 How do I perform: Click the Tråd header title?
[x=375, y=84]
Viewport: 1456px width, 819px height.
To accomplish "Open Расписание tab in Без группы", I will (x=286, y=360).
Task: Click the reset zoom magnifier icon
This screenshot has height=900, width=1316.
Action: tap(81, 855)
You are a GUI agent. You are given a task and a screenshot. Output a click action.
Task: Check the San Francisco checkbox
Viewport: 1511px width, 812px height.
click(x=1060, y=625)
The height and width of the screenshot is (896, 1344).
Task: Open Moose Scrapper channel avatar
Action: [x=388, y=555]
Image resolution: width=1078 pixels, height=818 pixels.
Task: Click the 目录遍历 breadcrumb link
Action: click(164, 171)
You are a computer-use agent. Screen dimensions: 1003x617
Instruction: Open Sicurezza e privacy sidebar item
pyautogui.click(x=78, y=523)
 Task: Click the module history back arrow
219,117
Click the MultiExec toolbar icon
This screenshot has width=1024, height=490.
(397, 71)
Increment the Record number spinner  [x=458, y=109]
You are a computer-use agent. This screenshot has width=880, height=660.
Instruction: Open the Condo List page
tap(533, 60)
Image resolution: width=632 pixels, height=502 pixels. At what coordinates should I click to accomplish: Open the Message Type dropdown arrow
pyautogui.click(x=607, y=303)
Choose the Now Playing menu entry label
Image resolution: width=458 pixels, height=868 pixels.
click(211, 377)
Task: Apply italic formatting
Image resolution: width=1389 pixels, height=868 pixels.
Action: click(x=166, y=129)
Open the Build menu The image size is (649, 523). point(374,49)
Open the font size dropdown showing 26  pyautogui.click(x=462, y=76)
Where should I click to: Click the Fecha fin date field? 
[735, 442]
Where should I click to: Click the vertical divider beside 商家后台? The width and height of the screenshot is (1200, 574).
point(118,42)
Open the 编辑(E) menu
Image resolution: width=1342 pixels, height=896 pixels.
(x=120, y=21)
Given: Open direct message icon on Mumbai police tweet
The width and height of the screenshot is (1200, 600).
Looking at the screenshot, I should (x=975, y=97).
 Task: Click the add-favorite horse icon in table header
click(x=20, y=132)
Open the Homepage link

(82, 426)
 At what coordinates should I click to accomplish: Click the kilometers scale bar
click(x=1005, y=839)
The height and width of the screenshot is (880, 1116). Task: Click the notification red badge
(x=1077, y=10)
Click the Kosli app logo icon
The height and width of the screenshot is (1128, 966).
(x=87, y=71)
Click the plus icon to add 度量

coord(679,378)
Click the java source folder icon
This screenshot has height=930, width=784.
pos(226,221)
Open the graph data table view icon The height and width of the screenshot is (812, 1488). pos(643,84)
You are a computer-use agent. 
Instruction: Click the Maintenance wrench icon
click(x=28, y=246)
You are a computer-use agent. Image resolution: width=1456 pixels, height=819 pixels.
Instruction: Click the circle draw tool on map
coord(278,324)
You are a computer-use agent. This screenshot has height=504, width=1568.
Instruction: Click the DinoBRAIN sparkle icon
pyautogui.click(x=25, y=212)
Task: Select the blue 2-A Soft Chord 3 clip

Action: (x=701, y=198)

========================================

• **INSTRUÇÕES DO EXERCÍCIO**:
Reproduza os dados acima linha por linha, sem alterar nenhum caractere.

• **RESULTADO DO EXERCÍCIO**:
 How do I perform: Click the Tråd header title?
[x=375, y=84]
Viewport: 1456px width, 819px height.
To accomplish "Open Расписание tab in Без группы", I will (x=286, y=360).
Task: Click the reset zoom magnifier icon
This screenshot has height=900, width=1316.
Action: tap(81, 855)
You are a GUI agent. You are given a task and a screenshot. Output a click action.
Task: Check the San Francisco checkbox
Viewport: 1511px width, 812px height.
click(x=1060, y=625)
The height and width of the screenshot is (896, 1344).
Task: Open Moose Scrapper channel avatar
Action: [x=388, y=555]
Image resolution: width=1078 pixels, height=818 pixels.
Task: Click the 目录遍历 breadcrumb link
Action: click(164, 171)
You are a computer-use agent. Screen dimensions: 1003x617
Instruction: Open Sicurezza e privacy sidebar item
pyautogui.click(x=78, y=523)
 Task: Click the module history back arrow
219,117
Click the MultiExec toolbar icon
This screenshot has width=1024, height=490.
(397, 71)
Increment the Record number spinner  [x=458, y=109]
You are a computer-use agent. This screenshot has width=880, height=660.
Instruction: Open the Condo List page
tap(533, 60)
Image resolution: width=632 pixels, height=502 pixels. At what coordinates should I click to accomplish: Open the Message Type dropdown arrow
pyautogui.click(x=607, y=303)
Choose the Now Playing menu entry label
Image resolution: width=458 pixels, height=868 pixels.
click(211, 377)
Task: Apply italic formatting
Image resolution: width=1389 pixels, height=868 pixels.
Action: click(x=166, y=129)
Open the Build menu The image size is (649, 523). point(374,49)
Open the font size dropdown showing 26  pyautogui.click(x=462, y=76)
Where should I click to: Click the Fecha fin date field? 
[735, 442]
Where should I click to: Click the vertical divider beside 商家后台? The width and height of the screenshot is (1200, 574).
point(118,42)
Open the 编辑(E) menu
Image resolution: width=1342 pixels, height=896 pixels.
(x=120, y=21)
Given: Open direct message icon on Mumbai police tweet
The width and height of the screenshot is (1200, 600).
Looking at the screenshot, I should (x=975, y=97).
 Task: Click the add-favorite horse icon in table header
click(x=20, y=132)
Open the Homepage link

(82, 426)
 At what coordinates should I click to accomplish: Click the kilometers scale bar
click(x=1005, y=839)
The height and width of the screenshot is (880, 1116). Task: Click the notification red badge
(x=1077, y=10)
Click the Kosli app logo icon
The height and width of the screenshot is (1128, 966).
(x=87, y=71)
Click the plus icon to add 度量

coord(679,378)
Click the java source folder icon
This screenshot has height=930, width=784.
pos(226,221)
Open the graph data table view icon The height and width of the screenshot is (812, 1488). pos(643,84)
You are a computer-use agent. 
Instruction: Click the Maintenance wrench icon
click(x=28, y=246)
You are a computer-use agent. Image resolution: width=1456 pixels, height=819 pixels.
Instruction: Click the circle draw tool on map
coord(278,324)
You are a computer-use agent. This screenshot has height=504, width=1568.
Instruction: Click the DinoBRAIN sparkle icon
pyautogui.click(x=25, y=212)
Task: Select the blue 2-A Soft Chord 3 clip

Action: (x=701, y=198)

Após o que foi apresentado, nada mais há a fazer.